Hope everyone had a better week than me

 

H x

The bad day that started it all


“I know my texts are annoying you because you can’t do anything

to help me right now and I’m not texting to make you worry

or feel bad, but I worry my friends are going to get fed up with me

and since you are stuck with me its easier to text you. I am feeling so down

about this all, I’m so sick of being ill, I don’t remember the last day I felt

normal. I have a ball tonight and my stomach is so sore and bloated I’m

not sure I will even fit in my dress or go. I’m sat in the library frantically

trying to work because I’m behind on an assignment and its all I can do

not to cry and I don’t even know why. I’m so sad today and nothings going right

and I cant do my work and the medicine isn’t working and its making me

put on lots of weight and I’m still getting cramps from Friday

😦 x

This was, letter for letter, the rather miserable text I sent to my parents yesterday morning – its pretty self explanatory. I was having a bad day, and not a physically bad one but emotionally – having Crohn’s is like many diseases, half the battle I have found is the emotional and psychological battles that come along with it, and these are the ones I am only just realising I have to fight too.  It sounds very over dramatic, and I want to stress it was the accumulation of a bad week health wise which just all got on top of me – but it happens, honestly, it was a horrible day where I felt like why me? I don’t drink (much – I mean, I am a student 😉 ) I have never ever smoked, or done drugs, I am so sensible with my body, am reasonably healthy and in okay shape, so why should this all happen to me?

I have reached the point where I was so far into the treatment (in my eyes) that I had lost the initial enthusiasm about the medicines working, but not far enough to see an end point, or at least a point where it would stop interfering with my life in every aspect as it often does now. It was during the dark depths of yesterday afternoon that I realised, I cant be alone.

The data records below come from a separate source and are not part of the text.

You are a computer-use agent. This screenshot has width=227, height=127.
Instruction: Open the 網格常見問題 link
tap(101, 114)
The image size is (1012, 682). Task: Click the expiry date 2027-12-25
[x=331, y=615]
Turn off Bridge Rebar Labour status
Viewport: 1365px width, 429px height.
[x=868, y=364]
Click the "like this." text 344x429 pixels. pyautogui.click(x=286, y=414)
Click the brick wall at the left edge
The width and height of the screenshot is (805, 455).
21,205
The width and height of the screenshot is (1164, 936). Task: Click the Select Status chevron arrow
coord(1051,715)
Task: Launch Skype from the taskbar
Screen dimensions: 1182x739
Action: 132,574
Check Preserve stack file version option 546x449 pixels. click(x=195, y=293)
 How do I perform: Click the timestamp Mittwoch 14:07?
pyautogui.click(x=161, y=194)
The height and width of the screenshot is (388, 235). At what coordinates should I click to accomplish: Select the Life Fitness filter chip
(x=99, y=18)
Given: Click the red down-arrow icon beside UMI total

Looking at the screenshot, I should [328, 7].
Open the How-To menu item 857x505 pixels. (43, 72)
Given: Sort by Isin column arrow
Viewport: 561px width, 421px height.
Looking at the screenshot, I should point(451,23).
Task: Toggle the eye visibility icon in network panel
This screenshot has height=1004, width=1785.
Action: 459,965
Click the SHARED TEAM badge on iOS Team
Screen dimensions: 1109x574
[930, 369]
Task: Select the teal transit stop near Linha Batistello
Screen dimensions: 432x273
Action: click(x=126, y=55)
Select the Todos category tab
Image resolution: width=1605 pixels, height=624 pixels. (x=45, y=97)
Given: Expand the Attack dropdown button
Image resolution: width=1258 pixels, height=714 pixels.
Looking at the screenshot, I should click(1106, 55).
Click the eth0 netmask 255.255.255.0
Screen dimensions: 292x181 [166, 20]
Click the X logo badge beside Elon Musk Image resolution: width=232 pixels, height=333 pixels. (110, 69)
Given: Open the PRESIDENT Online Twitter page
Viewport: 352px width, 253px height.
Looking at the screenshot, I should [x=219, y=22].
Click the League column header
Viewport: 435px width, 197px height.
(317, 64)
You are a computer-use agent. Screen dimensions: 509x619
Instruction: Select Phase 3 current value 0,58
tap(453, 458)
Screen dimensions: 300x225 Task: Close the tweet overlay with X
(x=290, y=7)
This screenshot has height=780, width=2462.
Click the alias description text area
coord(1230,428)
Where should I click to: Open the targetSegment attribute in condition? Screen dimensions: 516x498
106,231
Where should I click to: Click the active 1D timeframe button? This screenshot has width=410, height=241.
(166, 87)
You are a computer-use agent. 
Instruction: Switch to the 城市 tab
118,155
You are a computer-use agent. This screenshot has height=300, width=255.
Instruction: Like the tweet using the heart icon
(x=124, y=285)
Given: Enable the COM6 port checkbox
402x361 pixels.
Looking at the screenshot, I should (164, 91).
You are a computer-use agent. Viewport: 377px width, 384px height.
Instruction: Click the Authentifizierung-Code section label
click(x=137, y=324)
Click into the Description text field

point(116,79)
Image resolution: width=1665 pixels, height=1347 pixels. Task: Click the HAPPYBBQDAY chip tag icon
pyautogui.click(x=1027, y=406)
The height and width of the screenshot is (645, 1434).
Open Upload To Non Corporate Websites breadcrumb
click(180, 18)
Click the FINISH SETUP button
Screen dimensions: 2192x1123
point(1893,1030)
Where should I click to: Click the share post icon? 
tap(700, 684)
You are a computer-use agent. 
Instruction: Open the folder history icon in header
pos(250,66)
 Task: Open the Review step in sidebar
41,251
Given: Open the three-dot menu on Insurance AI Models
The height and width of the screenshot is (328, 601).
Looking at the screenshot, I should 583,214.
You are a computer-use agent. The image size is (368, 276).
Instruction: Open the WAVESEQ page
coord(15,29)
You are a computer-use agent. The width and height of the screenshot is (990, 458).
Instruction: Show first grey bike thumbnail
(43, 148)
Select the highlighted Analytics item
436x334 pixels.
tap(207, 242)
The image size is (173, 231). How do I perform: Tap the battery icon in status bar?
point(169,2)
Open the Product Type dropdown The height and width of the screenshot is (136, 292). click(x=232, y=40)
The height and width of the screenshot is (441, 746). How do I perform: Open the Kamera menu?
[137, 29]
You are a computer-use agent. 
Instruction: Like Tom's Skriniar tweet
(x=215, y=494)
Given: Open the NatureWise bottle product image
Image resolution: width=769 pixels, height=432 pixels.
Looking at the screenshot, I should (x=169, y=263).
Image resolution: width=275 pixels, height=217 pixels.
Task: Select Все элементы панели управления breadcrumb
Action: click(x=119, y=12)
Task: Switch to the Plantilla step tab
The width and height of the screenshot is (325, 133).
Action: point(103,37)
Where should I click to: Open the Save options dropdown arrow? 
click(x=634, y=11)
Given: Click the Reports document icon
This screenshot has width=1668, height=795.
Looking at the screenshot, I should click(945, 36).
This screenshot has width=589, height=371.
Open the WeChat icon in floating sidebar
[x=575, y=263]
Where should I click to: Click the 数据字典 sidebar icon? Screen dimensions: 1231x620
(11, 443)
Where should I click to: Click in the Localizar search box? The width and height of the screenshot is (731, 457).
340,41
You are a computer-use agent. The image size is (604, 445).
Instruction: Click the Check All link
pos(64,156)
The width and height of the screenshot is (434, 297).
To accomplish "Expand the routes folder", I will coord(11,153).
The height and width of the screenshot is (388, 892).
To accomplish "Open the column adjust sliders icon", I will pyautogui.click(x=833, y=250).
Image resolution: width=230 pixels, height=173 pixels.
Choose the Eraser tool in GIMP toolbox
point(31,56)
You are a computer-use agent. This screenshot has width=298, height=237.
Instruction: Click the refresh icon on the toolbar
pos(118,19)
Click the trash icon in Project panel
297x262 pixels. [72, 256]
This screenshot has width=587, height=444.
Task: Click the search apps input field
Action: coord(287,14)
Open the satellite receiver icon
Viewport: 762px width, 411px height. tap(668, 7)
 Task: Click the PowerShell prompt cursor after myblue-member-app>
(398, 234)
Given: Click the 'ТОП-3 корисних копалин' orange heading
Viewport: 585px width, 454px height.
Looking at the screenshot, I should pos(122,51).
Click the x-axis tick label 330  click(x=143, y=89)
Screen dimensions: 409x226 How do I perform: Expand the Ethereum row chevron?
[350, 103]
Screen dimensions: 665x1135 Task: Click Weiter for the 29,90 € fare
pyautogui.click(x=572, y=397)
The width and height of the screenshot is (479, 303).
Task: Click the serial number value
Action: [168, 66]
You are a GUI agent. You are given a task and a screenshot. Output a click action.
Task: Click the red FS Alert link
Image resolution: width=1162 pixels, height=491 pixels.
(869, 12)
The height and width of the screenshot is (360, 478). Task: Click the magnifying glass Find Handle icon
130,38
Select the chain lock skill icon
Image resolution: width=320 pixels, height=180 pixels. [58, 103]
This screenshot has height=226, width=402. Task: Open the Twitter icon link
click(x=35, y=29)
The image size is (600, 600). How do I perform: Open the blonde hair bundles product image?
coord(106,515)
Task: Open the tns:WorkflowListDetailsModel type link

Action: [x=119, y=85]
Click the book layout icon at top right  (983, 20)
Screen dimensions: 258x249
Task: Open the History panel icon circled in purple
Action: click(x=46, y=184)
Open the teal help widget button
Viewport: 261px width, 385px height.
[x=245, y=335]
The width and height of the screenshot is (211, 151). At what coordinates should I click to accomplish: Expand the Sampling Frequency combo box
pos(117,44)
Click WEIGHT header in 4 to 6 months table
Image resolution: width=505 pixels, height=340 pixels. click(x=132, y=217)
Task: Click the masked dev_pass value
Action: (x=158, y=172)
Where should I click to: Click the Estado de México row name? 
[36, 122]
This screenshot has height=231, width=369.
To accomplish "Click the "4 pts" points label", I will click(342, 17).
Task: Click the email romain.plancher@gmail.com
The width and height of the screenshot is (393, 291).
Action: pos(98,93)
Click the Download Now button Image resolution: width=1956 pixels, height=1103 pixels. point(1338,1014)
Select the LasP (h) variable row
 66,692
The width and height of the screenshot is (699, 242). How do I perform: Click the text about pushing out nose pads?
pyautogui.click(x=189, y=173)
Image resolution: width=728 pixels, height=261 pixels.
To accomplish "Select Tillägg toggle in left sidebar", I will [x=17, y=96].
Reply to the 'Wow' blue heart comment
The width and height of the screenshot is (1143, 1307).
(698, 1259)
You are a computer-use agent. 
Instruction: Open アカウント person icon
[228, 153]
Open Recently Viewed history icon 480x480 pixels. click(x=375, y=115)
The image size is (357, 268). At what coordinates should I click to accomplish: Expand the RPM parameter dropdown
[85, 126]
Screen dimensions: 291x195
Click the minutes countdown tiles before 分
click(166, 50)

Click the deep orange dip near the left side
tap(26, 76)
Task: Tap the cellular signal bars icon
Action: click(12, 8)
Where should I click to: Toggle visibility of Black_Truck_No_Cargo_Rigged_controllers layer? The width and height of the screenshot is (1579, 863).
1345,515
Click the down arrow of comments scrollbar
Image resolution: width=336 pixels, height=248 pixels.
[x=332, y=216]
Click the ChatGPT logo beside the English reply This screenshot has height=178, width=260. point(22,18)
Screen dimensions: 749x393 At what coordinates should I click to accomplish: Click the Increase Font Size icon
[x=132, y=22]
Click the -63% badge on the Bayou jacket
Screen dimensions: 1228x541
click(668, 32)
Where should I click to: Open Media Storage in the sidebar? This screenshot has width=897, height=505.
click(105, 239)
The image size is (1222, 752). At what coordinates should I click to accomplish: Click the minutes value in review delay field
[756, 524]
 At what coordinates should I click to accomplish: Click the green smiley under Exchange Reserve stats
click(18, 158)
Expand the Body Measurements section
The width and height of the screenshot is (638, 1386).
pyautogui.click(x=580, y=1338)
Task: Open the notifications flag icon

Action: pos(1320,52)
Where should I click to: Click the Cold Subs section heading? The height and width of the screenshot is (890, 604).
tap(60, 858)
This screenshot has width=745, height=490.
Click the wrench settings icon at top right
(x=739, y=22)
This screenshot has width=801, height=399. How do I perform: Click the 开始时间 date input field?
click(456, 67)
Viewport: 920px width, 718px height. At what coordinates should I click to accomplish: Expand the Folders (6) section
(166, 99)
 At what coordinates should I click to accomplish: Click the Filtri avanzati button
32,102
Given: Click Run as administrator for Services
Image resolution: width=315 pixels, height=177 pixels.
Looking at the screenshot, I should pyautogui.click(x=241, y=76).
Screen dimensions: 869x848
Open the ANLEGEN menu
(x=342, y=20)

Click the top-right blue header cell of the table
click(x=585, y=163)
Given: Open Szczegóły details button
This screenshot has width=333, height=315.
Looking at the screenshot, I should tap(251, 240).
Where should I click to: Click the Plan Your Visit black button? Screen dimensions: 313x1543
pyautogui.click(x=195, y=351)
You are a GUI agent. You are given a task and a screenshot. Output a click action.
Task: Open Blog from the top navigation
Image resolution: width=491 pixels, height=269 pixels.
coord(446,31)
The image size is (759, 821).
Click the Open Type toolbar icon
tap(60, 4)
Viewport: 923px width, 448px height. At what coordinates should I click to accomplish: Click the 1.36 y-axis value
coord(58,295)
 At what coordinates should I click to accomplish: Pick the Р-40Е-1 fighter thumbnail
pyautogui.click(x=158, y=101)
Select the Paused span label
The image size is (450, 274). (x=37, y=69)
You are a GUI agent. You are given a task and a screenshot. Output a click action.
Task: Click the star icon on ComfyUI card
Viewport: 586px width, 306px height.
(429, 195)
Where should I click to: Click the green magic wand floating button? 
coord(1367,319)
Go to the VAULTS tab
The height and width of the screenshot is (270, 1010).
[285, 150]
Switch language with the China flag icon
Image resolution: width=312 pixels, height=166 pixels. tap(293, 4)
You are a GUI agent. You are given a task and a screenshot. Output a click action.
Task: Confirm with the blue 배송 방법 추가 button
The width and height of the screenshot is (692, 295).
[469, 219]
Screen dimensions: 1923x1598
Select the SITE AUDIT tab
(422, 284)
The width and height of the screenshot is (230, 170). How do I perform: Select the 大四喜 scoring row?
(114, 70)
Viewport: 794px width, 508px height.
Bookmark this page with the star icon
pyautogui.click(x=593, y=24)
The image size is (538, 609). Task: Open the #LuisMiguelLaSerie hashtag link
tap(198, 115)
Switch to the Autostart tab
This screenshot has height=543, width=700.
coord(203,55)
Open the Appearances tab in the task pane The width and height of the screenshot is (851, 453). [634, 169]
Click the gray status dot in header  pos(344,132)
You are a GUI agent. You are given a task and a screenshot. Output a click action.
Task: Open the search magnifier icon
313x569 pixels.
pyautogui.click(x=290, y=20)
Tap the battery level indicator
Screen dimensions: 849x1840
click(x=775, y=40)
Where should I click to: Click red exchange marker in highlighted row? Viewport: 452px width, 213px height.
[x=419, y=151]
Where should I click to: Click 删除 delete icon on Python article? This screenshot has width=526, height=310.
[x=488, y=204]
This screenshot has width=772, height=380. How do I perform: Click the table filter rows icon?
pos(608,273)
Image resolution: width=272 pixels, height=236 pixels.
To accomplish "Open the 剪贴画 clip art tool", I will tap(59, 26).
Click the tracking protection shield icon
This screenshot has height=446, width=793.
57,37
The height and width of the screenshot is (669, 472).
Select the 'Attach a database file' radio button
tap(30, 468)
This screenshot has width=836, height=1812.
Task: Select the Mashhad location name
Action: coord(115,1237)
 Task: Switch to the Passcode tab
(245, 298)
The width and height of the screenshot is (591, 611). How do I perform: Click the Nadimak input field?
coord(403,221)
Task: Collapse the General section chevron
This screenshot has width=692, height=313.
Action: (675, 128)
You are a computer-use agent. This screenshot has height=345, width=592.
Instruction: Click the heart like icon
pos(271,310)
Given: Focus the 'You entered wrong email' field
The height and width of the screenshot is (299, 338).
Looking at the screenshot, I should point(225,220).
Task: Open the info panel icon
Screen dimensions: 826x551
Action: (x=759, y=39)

What I needed is someone or some people to talk to who understood what I meant, I love my friends but I don’t want them to get sick of my moaning and groaning, especially when they don’t really understand the types of pains and emotional stresses I am under – I try to act as normal and shield them from stuff, so that they don’t feel the need to treat me differently. Then searching online I found some tips and advice, and after a day of feeling awful today I am on the up again.

This blog is a way for me to share with you  my journeys and ups and downs, and hopefully to contact others on a similar journey. As well as anything else, this blog is for others to read and to understand more about the honest implications of having, and living with, Crohns.